DIRECTIONS FOR THIS TASK
Without changing a word, return the listing below, minus its images.

** DATA SHOWN follows **

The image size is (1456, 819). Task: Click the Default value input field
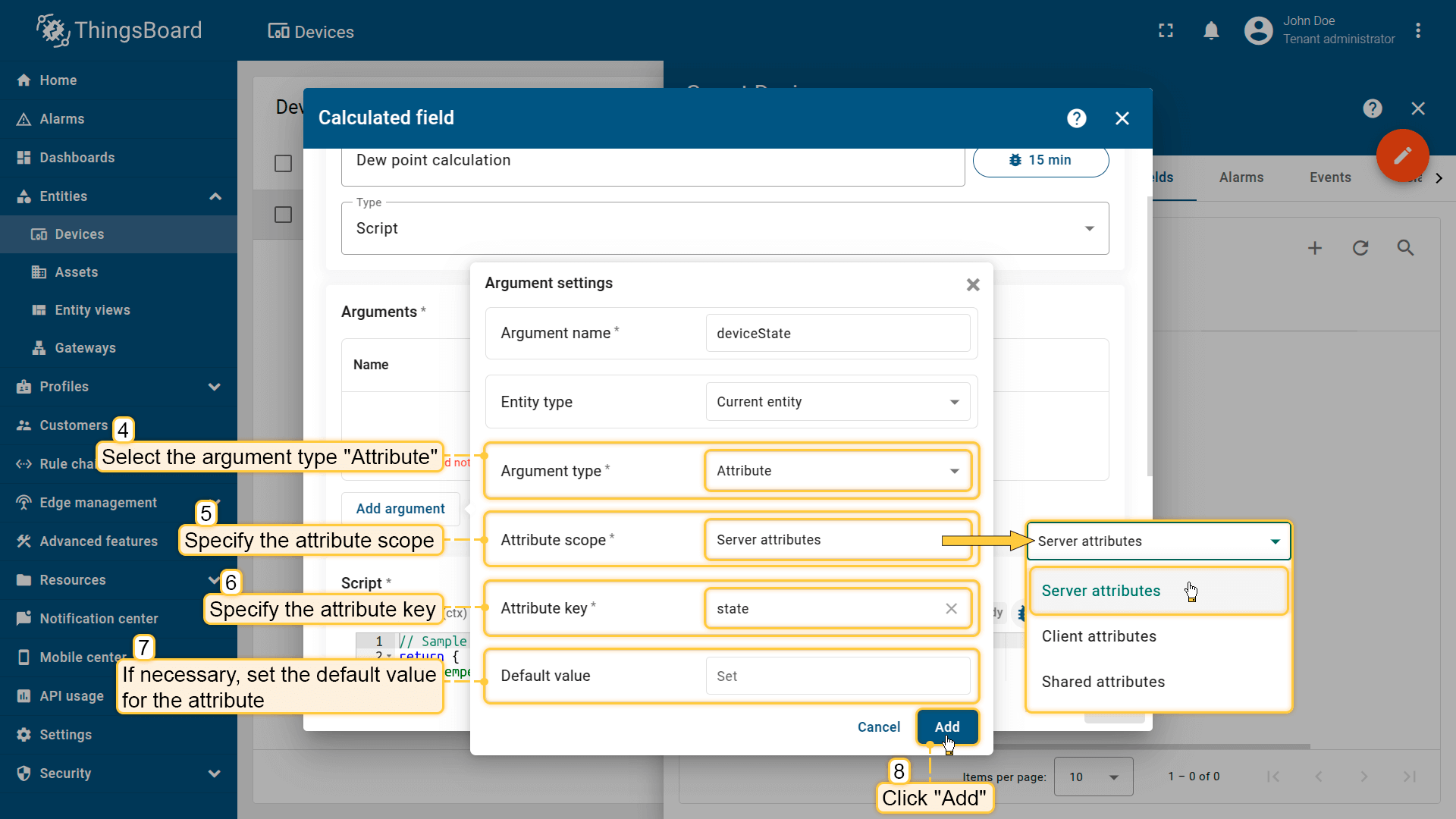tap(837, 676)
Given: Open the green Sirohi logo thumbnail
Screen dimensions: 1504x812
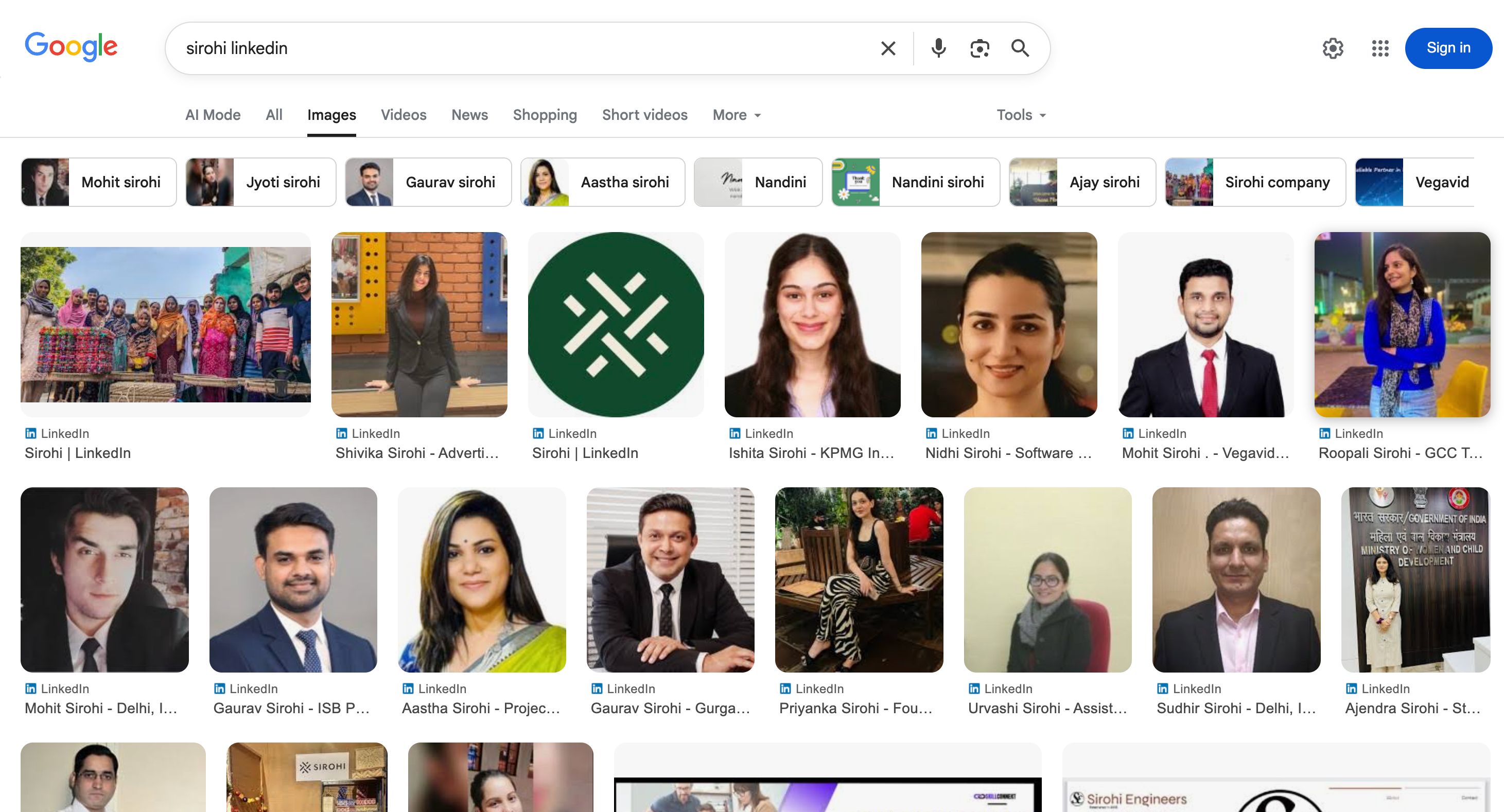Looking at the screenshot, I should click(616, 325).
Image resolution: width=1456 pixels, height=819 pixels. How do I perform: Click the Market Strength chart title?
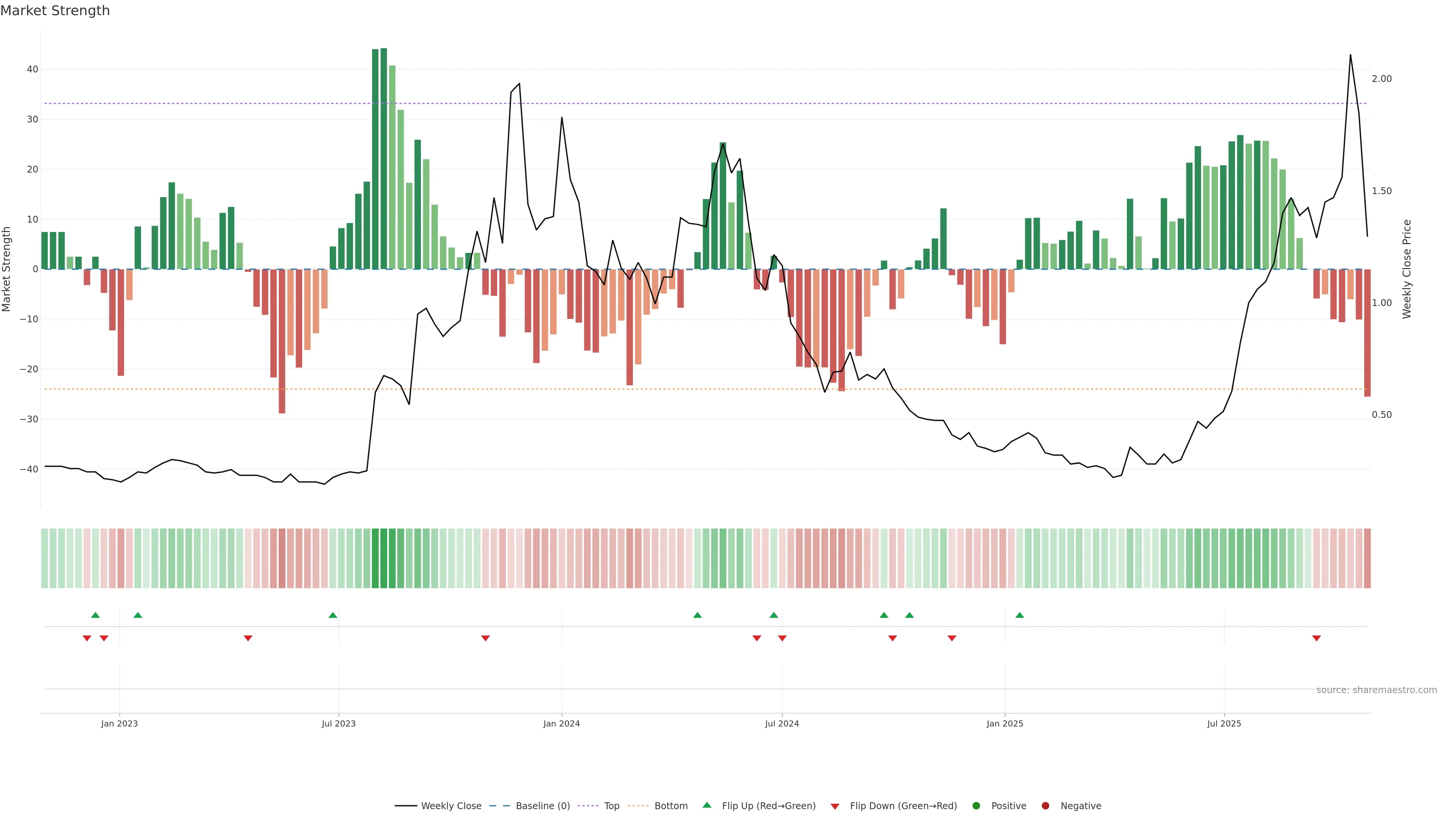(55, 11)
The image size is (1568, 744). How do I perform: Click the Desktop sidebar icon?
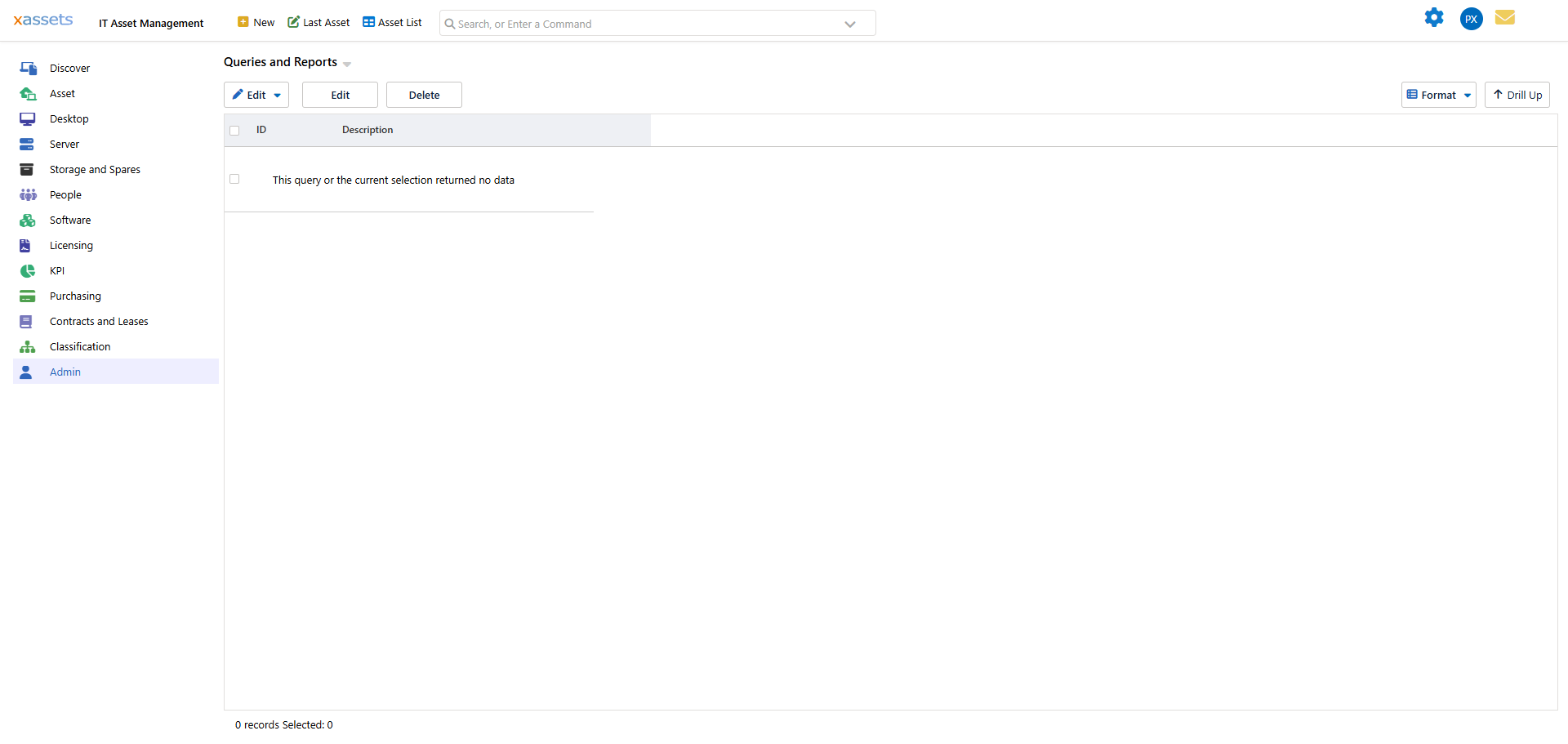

** End of DATA SHOWN **

RESULT
The image size is (1456, 819). Task: Click the Default value input field
tap(837, 676)
Given: Open the green Sirohi logo thumbnail
Screen dimensions: 1504x812
Looking at the screenshot, I should click(616, 325).
Image resolution: width=1456 pixels, height=819 pixels. How do I perform: Click the Market Strength chart title?
(55, 11)
The image size is (1568, 744). How do I perform: Click the Desktop sidebar icon?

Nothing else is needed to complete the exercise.